糸瓜
お料理屋さんでは食べる機会も多い糸瓜だが、フレッシュ糸瓜を見たのは初めてのことだった。
先日からあしげく通っている山を少し下ると、道端に簡易な屋根をつけた小屋をみつけた。間引き菜や大根などその日採れたものをほんの少しづつ並んでいるのが微笑ましかった。
山に盛った間引き菜を幾ら?と、椅子に腰かけていた老女に聞くと50円との返事が返ってきた。糸瓜を聞くと200円、柿は一山200円、大根一本100円。
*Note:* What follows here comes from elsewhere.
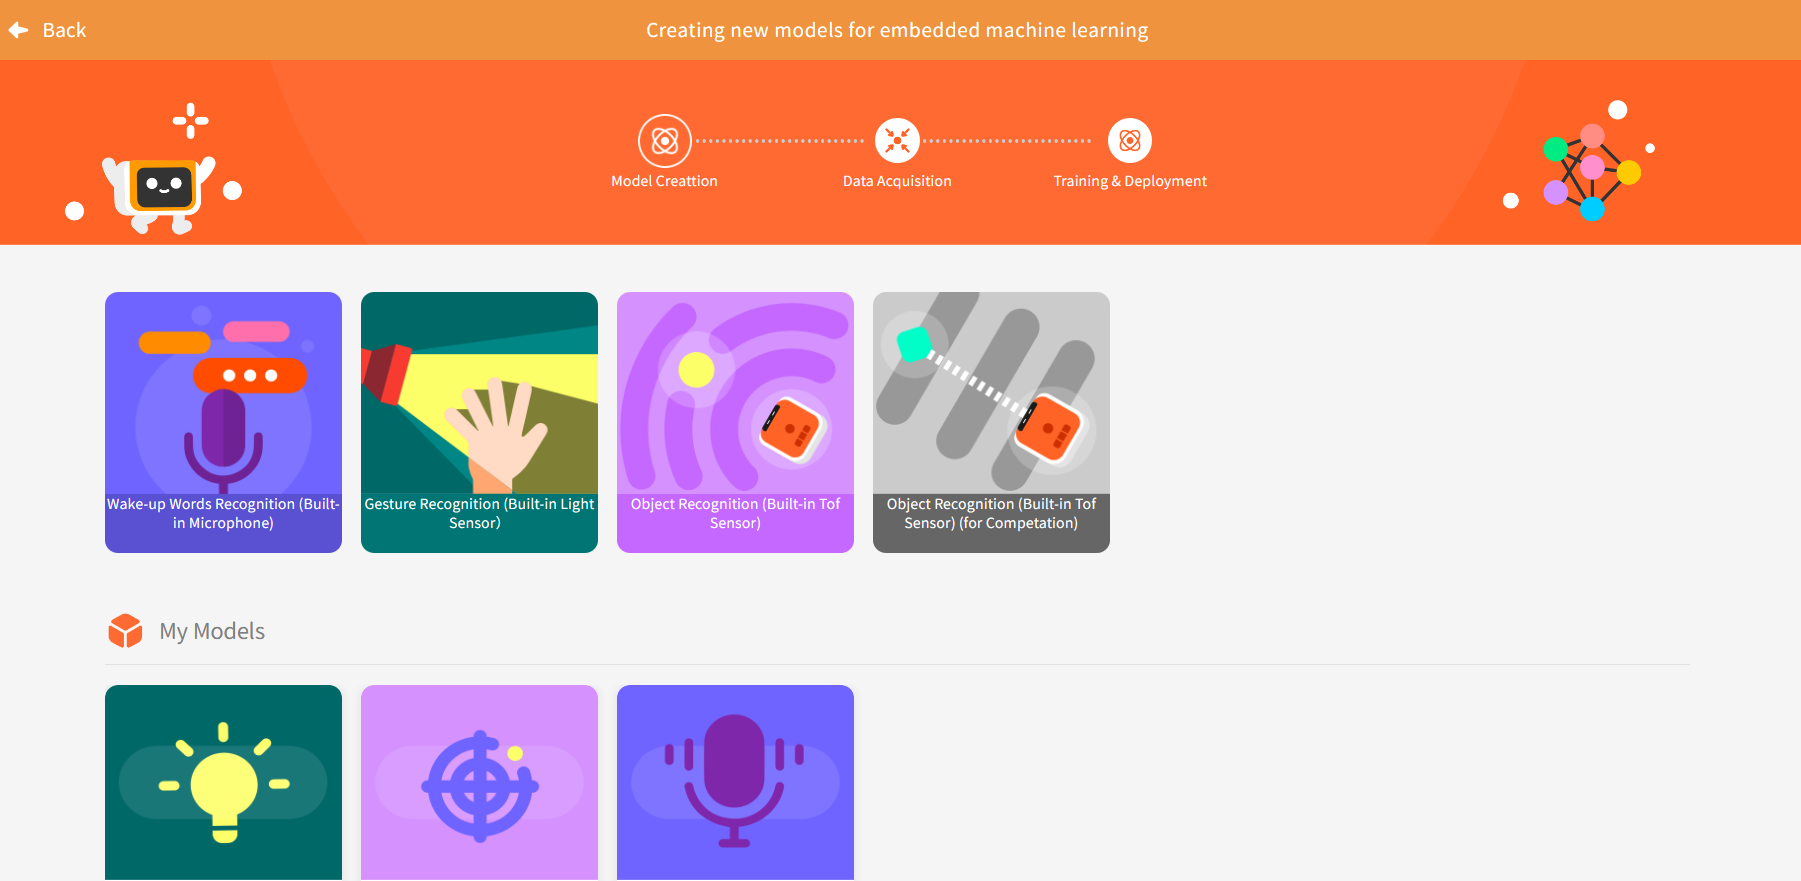
Task: Open the saved light bulb model
Action: (x=223, y=782)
千円も買えば山のような野菜で溢れた。
「これだけください!」
レジらしきところ(もちろんレジスターはない)まで持って行くと
「座ったまんまで悪いけど・・・そこの新聞紙に包んで持ってって・・・」
人懐っこい老女はニコリと笑う。
「お釣りはカゴの中から取ってんか、悪いねぇ・・・」
糸瓜を煮ながら、腰を曲げちょこんと座っていた彼女の姿を思い出していた。来週、もう一度山に行くけれど、また立ち寄ってみようかな。
やわらかく煮て、吉野葛のあんかけにしてみる。箸でつまむと、糸のごとくほろりとほどけた。